- Basic Data Storage Terminology and Concepts
- Improvements in Linux Filesystems
- Onward and Upward
Improvements in Linux Filesystems
Most Linux and Unix filesystems are physically organized using data structures that largely mirror the concept of files and directories. The primary data structure in a Unix filesystem is the index node, or inode. One inode is associated with each file and directory in a filesystem, and it provides important information about that file or directory, such as when it was created and last accessed, and (most importantly) where the blocks containing the data for that file or directory actually are located on the disk. Inodes are numbered sequentially in a filesystem when they are allocated.
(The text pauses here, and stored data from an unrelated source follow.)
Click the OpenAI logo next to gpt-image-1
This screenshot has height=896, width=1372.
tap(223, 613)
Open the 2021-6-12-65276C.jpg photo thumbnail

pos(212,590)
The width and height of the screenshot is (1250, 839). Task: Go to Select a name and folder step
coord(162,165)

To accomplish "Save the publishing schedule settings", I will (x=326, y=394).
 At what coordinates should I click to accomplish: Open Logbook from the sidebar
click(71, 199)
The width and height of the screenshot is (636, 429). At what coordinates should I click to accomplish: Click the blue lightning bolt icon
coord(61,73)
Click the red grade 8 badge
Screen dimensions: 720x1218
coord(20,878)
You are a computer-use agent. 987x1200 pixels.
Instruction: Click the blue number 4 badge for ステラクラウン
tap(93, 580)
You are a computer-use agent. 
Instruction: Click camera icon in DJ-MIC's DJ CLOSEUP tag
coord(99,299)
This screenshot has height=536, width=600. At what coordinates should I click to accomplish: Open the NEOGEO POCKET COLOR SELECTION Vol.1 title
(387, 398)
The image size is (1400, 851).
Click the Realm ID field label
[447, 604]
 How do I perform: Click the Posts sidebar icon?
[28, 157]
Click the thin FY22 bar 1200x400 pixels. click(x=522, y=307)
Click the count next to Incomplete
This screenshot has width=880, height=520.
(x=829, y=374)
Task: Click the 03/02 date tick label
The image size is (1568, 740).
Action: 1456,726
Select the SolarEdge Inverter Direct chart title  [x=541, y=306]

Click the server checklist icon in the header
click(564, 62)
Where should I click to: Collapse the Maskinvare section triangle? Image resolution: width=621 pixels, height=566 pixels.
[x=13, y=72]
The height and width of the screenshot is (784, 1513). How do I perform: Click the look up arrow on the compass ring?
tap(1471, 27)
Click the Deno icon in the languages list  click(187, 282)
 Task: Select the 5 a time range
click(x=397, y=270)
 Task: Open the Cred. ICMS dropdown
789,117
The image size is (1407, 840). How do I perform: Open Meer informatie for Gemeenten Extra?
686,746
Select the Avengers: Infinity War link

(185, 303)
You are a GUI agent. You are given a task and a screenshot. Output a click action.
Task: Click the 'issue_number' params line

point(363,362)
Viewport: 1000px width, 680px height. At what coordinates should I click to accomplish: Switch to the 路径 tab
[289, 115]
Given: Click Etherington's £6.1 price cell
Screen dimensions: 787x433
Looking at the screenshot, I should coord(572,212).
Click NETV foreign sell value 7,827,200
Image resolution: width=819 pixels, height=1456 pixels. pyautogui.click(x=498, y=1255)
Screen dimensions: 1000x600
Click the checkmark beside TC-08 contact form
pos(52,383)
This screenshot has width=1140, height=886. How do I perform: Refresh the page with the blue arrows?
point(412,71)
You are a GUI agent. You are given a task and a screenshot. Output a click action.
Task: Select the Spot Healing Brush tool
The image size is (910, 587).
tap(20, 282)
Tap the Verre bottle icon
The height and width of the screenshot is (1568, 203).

When you create a classic Unix filesystem, all of the logical blocks in the filesystem are formatted, and a specific number of inodes are created in anticipation of the number of files and directories that might eventually be created in the filesystem. The number of inodes that are precreated is usually either automatically calculated based on the size of the filesystem, or can be specified as a command-line argument when creating the filesystem. The standard Linux is the ext2 filesystem, which is generally organized along the lines of most Unix filesystems, though it incorporated many enhancements to improve performance and reliability.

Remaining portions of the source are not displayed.